When their iron-willed grandmother dies, three cousins—Rhea Kiran, Dev Patel, and Anika Singh—return to the family's derelict acreage outside Ash Bramble, Minnesota, to settle debts and divide what's left of Maple Knife Farm. Rhea, the eldest, never left; she kept the farmhouse and slaughter shed alive on grit and a ledger, sleeping on a cot under a nailed-up window. Dev, an EMT from Chicago nursing a tremor he won't admit to, hasn't set foot on the property since a night he doesn't clearly remember. Anika, a ceramicist in Phoenix, arrives late, clutching an urn and a box of keys she swears their grandmother mailed her years too early.
In the pantry they find a wall thin as paper and heavy with the smell of tallow. Behind it, a root cellar yawns, lined with mason jars sealed in fat and labeled by year. On a rusted workbench sits a hand-cranked reel-to-reel player and a milk crate of Hi8 tapes scabbed with duct tape and dates. One tape marked Harvest 99 is not a home movie at all: a pale figure in a deer skull steps through the slaughter door, a burlap sack writhes on the table, and someone off-camera hums the lullaby their grandmother used to sing while the light pops and the camera jitters. A bone wind chime rattles. In a grease-spotted ledger, three names—Rhea, Dev, Anika—are written beside weights and the same two words repeated column after column: marrow tithe.

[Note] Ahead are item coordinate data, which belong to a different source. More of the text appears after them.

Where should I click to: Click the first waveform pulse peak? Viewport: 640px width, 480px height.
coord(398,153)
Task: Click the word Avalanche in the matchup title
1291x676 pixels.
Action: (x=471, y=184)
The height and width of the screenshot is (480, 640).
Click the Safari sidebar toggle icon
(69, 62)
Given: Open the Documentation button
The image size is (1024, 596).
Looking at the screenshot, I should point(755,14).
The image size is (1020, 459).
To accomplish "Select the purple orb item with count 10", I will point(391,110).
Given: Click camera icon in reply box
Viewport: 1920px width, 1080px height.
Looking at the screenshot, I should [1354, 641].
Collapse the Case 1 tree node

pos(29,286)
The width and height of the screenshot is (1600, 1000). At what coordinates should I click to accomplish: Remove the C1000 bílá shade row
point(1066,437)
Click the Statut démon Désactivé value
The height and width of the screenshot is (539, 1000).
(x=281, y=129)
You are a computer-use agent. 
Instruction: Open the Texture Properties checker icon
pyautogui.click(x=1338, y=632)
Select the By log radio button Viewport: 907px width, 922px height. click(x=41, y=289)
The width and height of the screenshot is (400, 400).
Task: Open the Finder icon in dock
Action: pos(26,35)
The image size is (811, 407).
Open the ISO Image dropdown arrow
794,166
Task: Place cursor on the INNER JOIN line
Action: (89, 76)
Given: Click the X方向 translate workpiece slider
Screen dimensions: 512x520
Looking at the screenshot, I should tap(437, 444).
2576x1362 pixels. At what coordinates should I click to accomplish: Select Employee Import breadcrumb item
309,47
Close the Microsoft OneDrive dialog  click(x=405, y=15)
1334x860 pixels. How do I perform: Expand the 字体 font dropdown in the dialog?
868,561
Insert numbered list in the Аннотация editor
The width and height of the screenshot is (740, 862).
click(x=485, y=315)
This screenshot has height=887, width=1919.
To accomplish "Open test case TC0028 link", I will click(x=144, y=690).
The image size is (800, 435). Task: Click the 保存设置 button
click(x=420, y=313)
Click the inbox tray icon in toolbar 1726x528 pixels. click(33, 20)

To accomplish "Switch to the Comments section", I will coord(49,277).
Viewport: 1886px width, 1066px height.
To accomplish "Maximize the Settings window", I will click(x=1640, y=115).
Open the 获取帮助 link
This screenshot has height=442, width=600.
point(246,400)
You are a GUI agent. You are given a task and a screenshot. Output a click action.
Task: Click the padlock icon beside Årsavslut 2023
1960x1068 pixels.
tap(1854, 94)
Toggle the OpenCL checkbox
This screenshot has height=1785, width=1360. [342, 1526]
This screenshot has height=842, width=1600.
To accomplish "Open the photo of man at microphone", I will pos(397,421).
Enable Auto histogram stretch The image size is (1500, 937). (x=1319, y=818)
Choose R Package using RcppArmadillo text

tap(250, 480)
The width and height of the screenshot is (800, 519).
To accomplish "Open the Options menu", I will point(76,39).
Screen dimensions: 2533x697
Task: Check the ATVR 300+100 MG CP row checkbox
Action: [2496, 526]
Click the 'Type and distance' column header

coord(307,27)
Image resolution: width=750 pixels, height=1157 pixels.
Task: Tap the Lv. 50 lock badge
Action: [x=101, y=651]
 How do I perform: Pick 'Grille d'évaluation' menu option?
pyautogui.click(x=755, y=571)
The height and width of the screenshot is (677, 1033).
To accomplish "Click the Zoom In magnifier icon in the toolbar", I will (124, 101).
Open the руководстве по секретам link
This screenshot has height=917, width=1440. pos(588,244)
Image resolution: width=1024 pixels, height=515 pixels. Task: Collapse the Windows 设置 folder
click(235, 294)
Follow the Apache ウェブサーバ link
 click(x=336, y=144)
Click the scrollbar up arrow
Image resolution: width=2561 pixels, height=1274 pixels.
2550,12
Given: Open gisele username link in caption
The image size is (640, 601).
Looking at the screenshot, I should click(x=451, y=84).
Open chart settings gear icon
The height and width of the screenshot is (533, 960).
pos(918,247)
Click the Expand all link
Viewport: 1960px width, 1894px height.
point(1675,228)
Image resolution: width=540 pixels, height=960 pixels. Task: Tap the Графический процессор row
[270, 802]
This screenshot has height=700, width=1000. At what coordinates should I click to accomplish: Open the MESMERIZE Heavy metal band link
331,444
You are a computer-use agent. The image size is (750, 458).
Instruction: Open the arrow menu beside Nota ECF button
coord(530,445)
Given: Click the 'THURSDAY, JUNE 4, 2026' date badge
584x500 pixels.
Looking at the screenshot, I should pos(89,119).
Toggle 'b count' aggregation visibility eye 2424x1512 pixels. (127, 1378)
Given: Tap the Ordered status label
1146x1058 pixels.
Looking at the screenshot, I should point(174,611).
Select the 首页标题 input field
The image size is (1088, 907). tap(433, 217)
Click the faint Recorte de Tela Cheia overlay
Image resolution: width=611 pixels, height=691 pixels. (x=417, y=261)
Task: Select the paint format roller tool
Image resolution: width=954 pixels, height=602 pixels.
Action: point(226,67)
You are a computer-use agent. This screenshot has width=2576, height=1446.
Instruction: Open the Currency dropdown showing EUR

They can salt the cellar and burn the farm, or they can follow the line of cedar stakes that leads from the smokehouse through Black Sedge Bog to an old gravel pit the town calls the Borrow Pit, where the ground sinks and exhales and something waits to be fed. As nights lengthen, Dev's thigh aches as if gnawed from the inside; Rhea wakes with crescent bites pressed into her shins; Anika finds her clay figures wet with blood that isn't hers. At the Grackle & Gear tavern, the regulars stop talking when the rendering plant in Hibbing comes up, and the pastor won't step past the fence line after dark. Every secret they pull lifts another from the muck. What their elders fed has kept Ash Bramble safe for decades. Ending the tithe might starve it—or teach it to hunt.